Agent Policy — declarative AI governance

New in fluidVersion: "0.7.1" — a top-level agentPolicy block that declares which AI / LLM models are allowed to read this data product, for which purposes, and under what conditions. Enforced before the model gets the row.

agentPolicy — declare, validate, gate (validate → policy-check → audit)
Watch agentPolicy enforce: the YAML block with allowedModels / deniedUseCases / canStore / auditRequired, schema validation, the policy-check enforcement summary, and a replay of agent reads — gpt-4 + analysis allowed, claude-3 + training denied, an unlisted model denied, gemini summarization allowed.

Why declarative?

Most teams discover their data is being read by AI agents only after it's already in a vector store. agentPolicy makes the intent part of the contract, alongside the schema and the IAM grants — so it's reviewed, versioned, and audited the same way.

The shape

Verified field list from fluid-schema-0.7.2.json — agentPolicy is a top-level object with these properties:

FieldTypePurpose
allowedModelsstring[]Whitelist of AI models permitted (e.g. gpt-4, claude-3-opus). Empty array = no AI access.
deniedModelsstring[]Explicit denylist. Takes precedence over allowedModels.
allowedUseCasesstring[]Permitted purposes (e.g. analysis, summarization, qa).
deniedUseCasesstring[]Prohibited purposes (e.g. training, fine_tuning).
maxTokensPerRequestintegerCap on tokens per AI request. Prevents excessive data exposure per call.
maxTokensPerDayintegerDaily token budget. Enforces quota.
canReasonbooleanWhether agents can use this data for multi-step reasoning.
canStorebooleanWhether AI systems can cache/store the data. false = ephemeral only.
retentionPolicyobjectRetention requirements for caches/stores (shape per schema).
auditRequiredbooleanWhether AI consumption must be logged.
purposeLimitationstringFree-text description of allowed purposes.
tags, labelsvariousCategorization + automation hooks.

Example

agentPolicy:
  allowedModels:
    - gpt-4
    - claude-3-opus
    - claude-3-sonnet
  allowedUseCases:
    - analysis
    - summarization
    - qa
  deniedUseCases:
    - training
    - fine_tuning
  maxTokensPerRequest: 4000
  canStore: false
  auditRequired: true
  purposeLimitation: "Customer-support analytics only. No marketing or model training."

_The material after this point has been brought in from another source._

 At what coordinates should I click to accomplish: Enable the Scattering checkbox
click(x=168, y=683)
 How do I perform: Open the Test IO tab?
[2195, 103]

Combining with column-level sensitivity

agentPolicy doesn't have a piiHandling field; instead, mark PII at the column level and let the governance pipeline mask it for any agent reader:

exposes:
  - exposeId: customers
    contract:
      schema:
        - name: customer_id
          type: STRING
        - name: email
          type: STRING
          sensitivity: pii         # masked downstream

The exact masking behavior depends on the target platform's capabilities (BigQuery dynamic data masking, Snowflake masking policies). Verify with fluid policy-check before relying on it for compliance.

Where it's enforced

SurfaceHow agentPolicy is honored
fluid policy-checkValidates the contract surface against the agentPolicy block. Catches malformed enums, missing auditRequired on regulated products, contradictions between allowed/denied lists.
fluid policy-applyMaps allowedModels / deniedModels to provider-specific row-level security where supported. Emits an audit-trail subscription for the platform's native audit log.
fluid mcp serveRead-time enforcement when agents speak MCP. Every MCP read passes through the agentPolicy gate before returning rows. See "Enforcement modes" below.
Native audit trailWhen auditRequired: true, every read is logged through BigQuery audit log / Snowflake ACCESS_HISTORY / CloudTrail with the agent identity, model, use-case.

Enforcement modes

agentPolicy is just a declaration; enforcement happens in one of three modes depending on how your agents read the data product.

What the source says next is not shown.